## start

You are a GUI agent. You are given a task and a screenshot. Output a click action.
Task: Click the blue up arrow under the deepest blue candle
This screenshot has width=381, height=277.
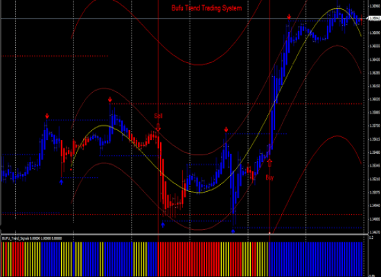[233, 231]
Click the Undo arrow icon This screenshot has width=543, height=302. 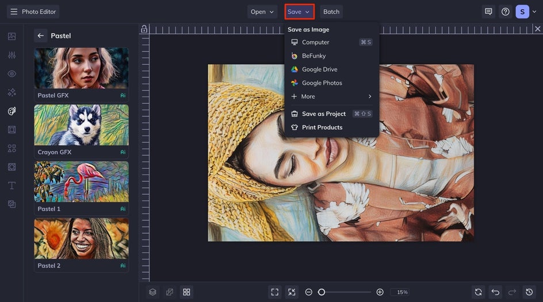(x=495, y=292)
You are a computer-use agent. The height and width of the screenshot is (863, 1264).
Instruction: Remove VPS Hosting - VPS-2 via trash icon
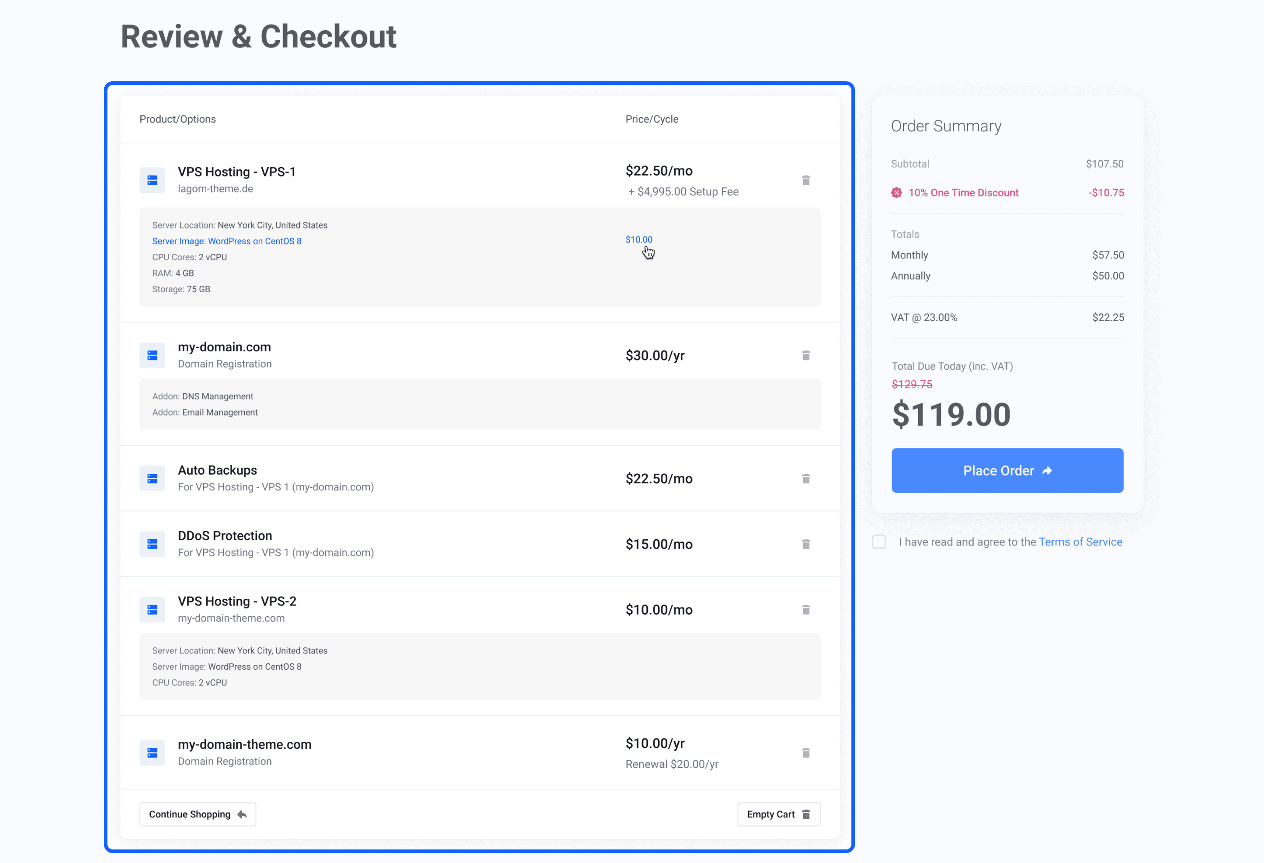[x=807, y=609]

## end

YOUR TASK -> Write out the records word for word, beginning with the line that contains "You are a computer-use" and going on through the end of the records. Omit the pictures.

TASK SOLUTION ->
You are a computer-use agent. The height and width of the screenshot is (863, 1264).
Instruction: Remove VPS Hosting - VPS-2 via trash icon
[x=807, y=609]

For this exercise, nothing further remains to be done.